The An-225 is the world’s largest aircraft. However, even this behemoth would not come near carrying the 700-ton bomb that will be detonated as part of Divine Strake
The Pentagon is preparing to test a 700-ton bomb that is designed to destroy underground military targets. The test, code-named Divine Strake, is set to take place on June 2 in the western U.S. state of Nevada about 145 kilometers northwest of Las Vegas and will be the biggest controlled conventional explosion in military history.
The weapon consists of a special explosive which will pack the equivalent of more than 500 tons of TNT when it is detonated. It will create a mushroom shaped dust cloud that could reach as high as three kilometers into the air.
"It is the first time in Nevada that you'll see a mushroom cloud ... since we stopped testing nuclear weapons," James Tegnelia, head of the Pentagon's Defense Threat Reduction Agency (DTRA), said Thursday.
Tegnelia described the ground-level blast--dubbed "Divine Strake"--as an experiment to assess so-called bunker-buster weapons now in development. The test "allows us to be able to predict ... how well they can work against granite, hard structures," he said.
Irene Smith, a spokeswoman for the Defense Threat Reduction Agency, said the blast will register between 3.1 and 3.4 on the Richter sale but that "there will be no adverse effects to surrounding facilities either on or off the Nevada Test Site."
The Need For Divine Strake
Speaking about the test the head of the Center for Military Forecasting in Russia, Anatoly Tsiganok, was quoted by RIA Novosti as having said, "It could be a move to threaten Iran, North Korea or any other regimes that the United States is not pleased with."

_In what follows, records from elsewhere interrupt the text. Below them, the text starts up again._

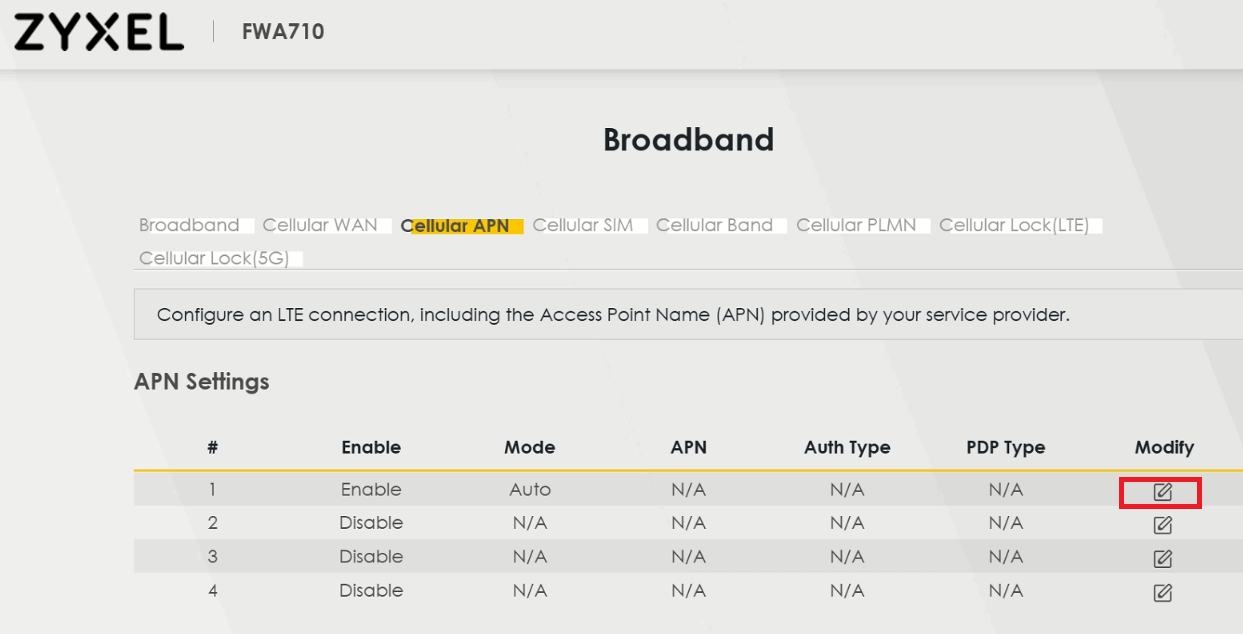Screen dimensions: 1243x634
Task: Click the FWA710 model name
Action: pyautogui.click(x=283, y=32)
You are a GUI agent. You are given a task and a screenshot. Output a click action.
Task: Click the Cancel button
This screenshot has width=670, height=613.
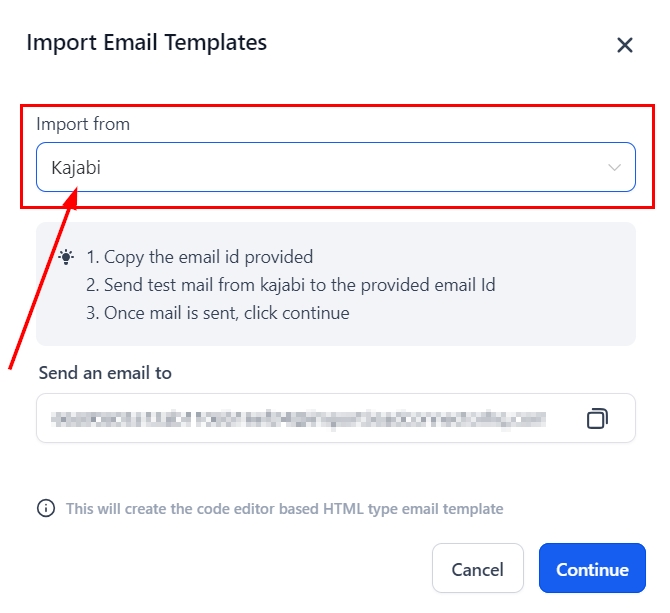coord(477,570)
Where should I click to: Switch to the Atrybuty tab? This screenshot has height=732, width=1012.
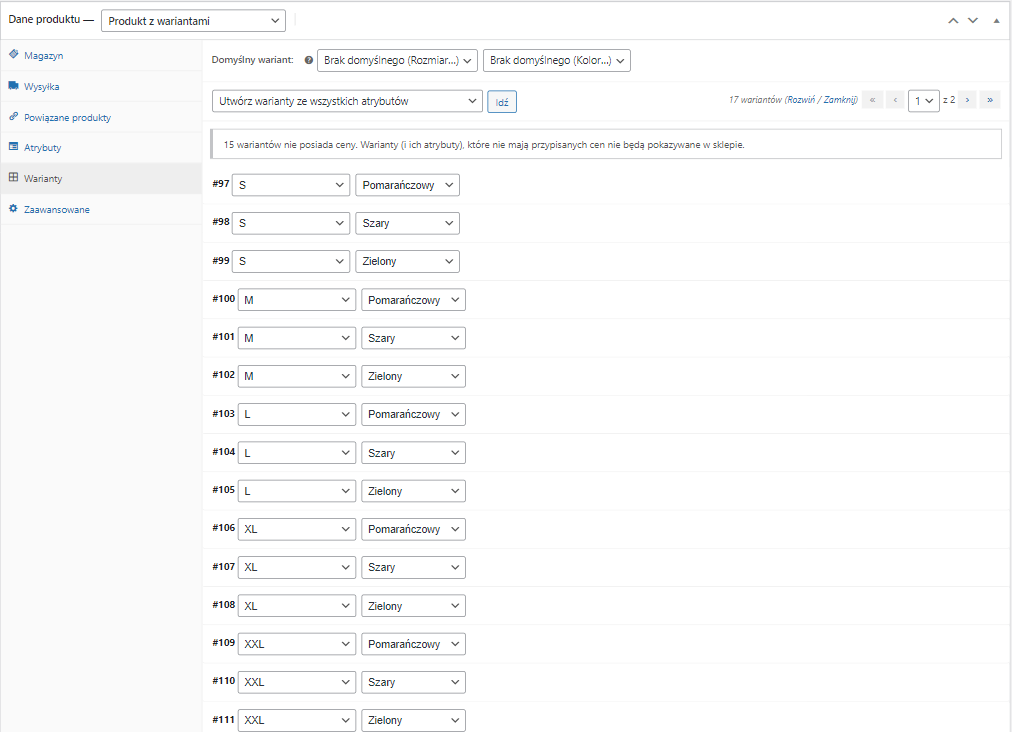(x=43, y=148)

Iran is alleged to have built underground nuclear warhead development sites, a fact that could explain its continued cockiness, in the face of impending UN sanctions and hints of US military action.

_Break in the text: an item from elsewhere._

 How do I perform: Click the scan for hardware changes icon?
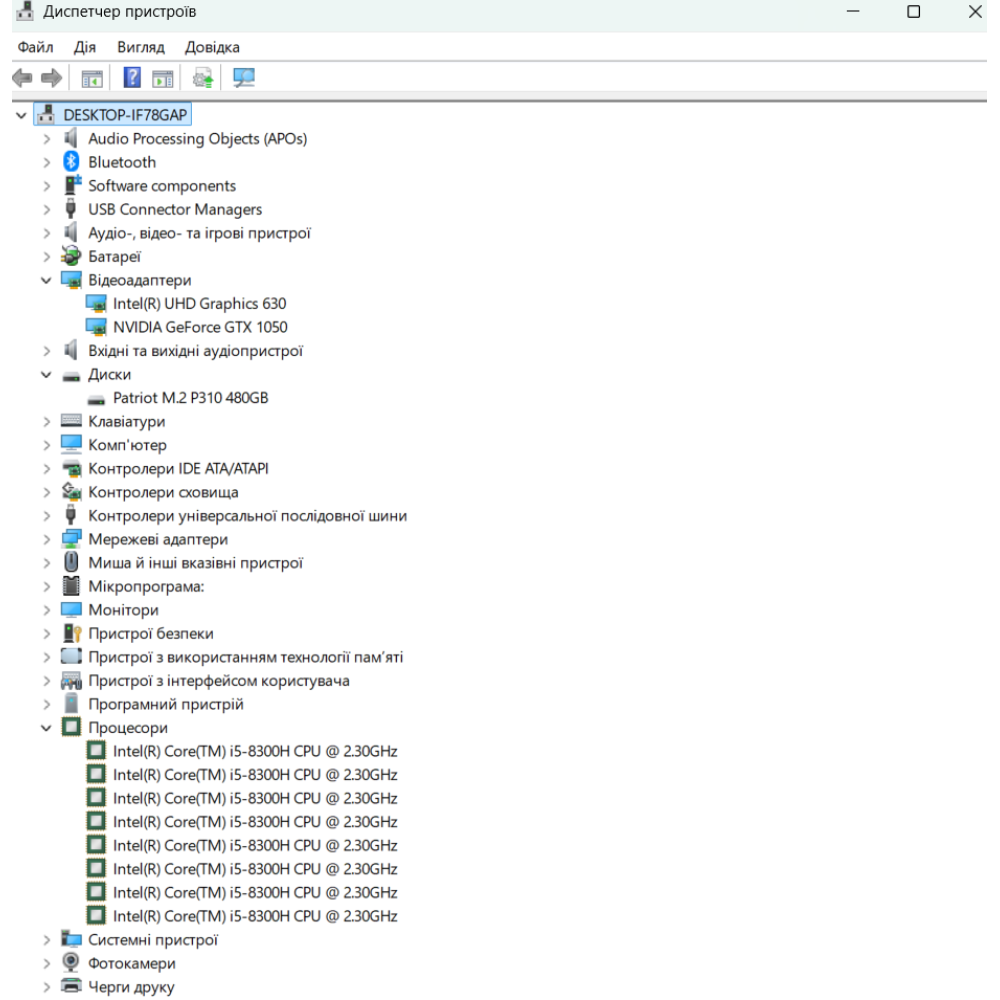(243, 78)
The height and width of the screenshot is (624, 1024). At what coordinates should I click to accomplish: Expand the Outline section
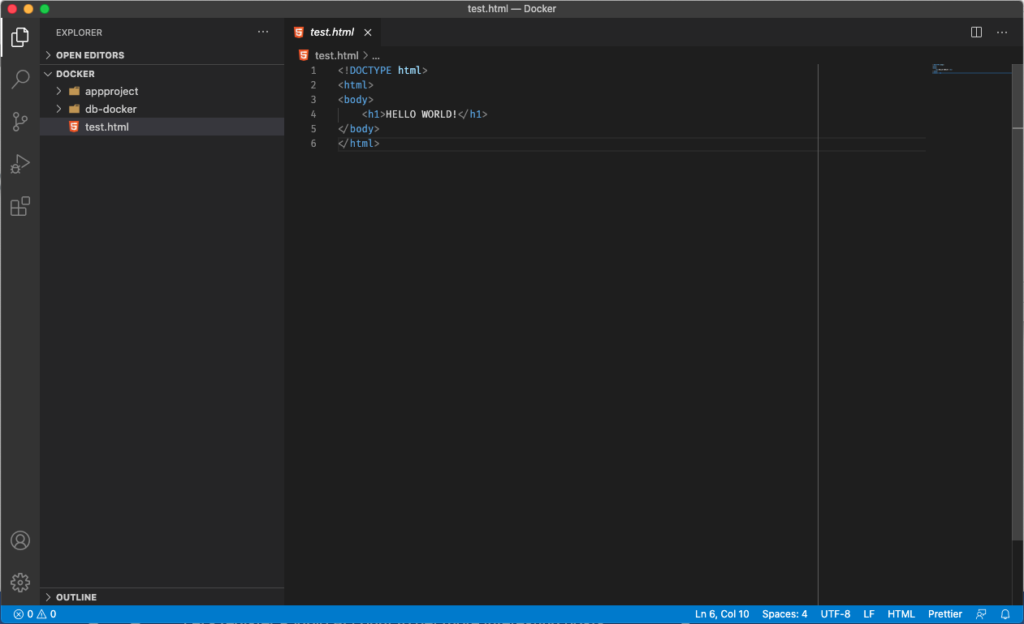[76, 597]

According to Chicago Tribune Defense Intelligence Agency and Central Intelligence Agency officials have testified that potential adversaries such as North Korea and Iran increasingly burrow their secret weapons and command centers into well-protected underground bunkers.

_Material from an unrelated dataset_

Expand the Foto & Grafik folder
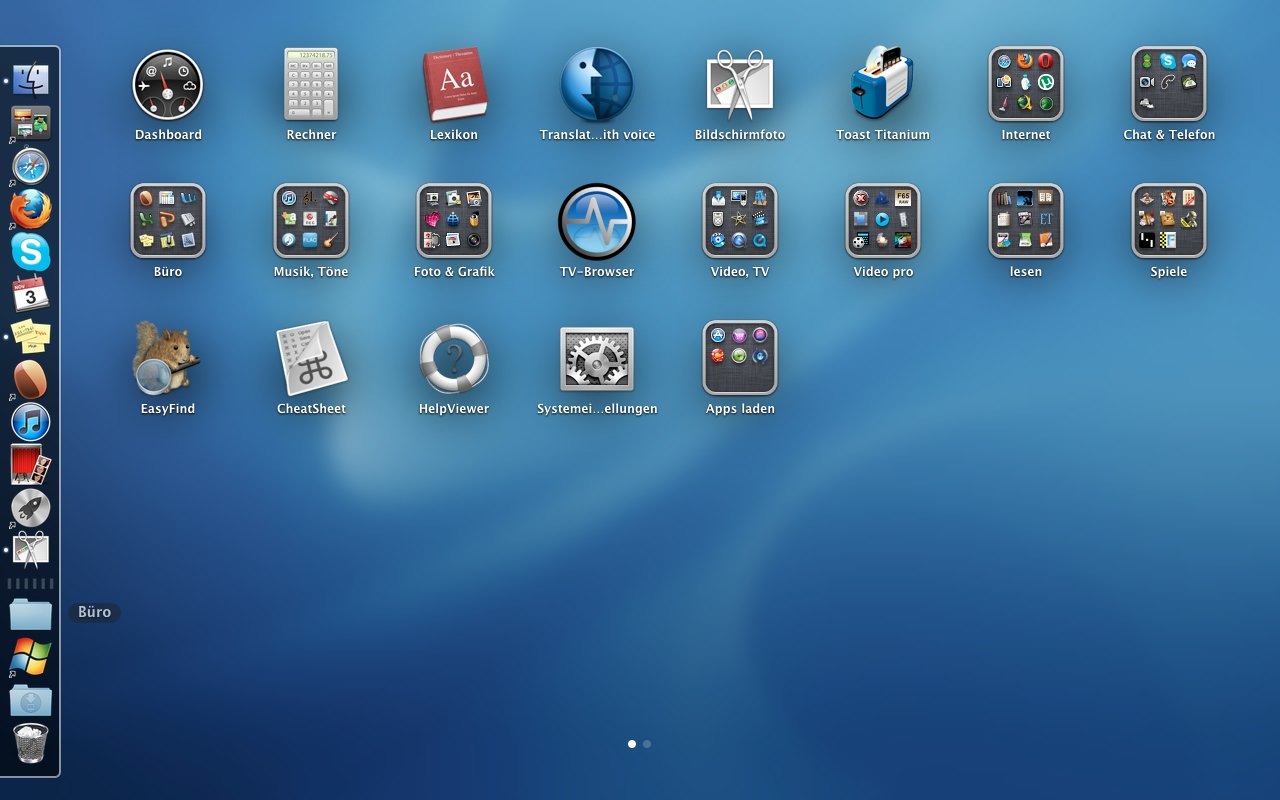This screenshot has width=1280, height=800. (454, 221)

The Problem with Divine Strake
While the need for Divine Strake is easy to understand its usefulness as a weapon is more difficult to fathom. The question is simple. How do you deliver a 700-ton bomb! The largest cargo aircraft, the Antonov 225 developed in the former Soviet Union, can carry no more than 250 tons.
Ivan Oelrich, a munitions expert at the Federation of American Scientists, quoted by The Gurardian said, "I suspect this is primarily a test of their computer modeling abilities, because I don't know how they could deliver a weapon like this. They are looking at how different rocks respond to shockwaves."
What then is the real purpose of Divine Strake?
A Nuclear Weapon Test with Conventional Explosions
The White House and the Pentagon have toyed with the idea of a nuclear bunker-buster bomb for some time now. However, their endeavors have so far been blocked by a Congress circumspect of the negative impact of a nuclear weapon test on the nuclear proliferation regime.
It now appears that in the Divine Strake, Pentagon has an ingenious workaround that addresses the concerns of the Congress but at the same time tightens the screw on Iran and North Korea.
The imperative for a nuclear bunker buster bomb test by the Pentagon does not stem from the need to validate the design of a low yield nuclear weapon. (The US already has well tested low yield nuclear weapons in its arsenal). Instead, it stems from the need to validate the computer modeling of a low yield nuclear device against granite and hard structures. With the Divine Strake, the Pentagon is just substituting the low yield nuclear device with conventional explosives.
Once the computer modeling of the blast dynamics is validated, the US will have its nuclear bunker buster, tested and ready for delivery.
Conclusion
The US emphasis on realistic testing of its nuclear weapons has important lessons for Indian politicians and strategists some of whom quixotically believe that India already possesses a credible nuclear deterrence.
An untested or poorly tested nuclear bomb, is a terrorist weapon. Its only conceivable use is to a suicide bomber. It is of no use to the armed forces of a sovereign nation of sub continental proportions and 1 billion people. A claim of Minimum Credible Deterrence based on untested nuclear weapons would befit the Al Qaeda, not India.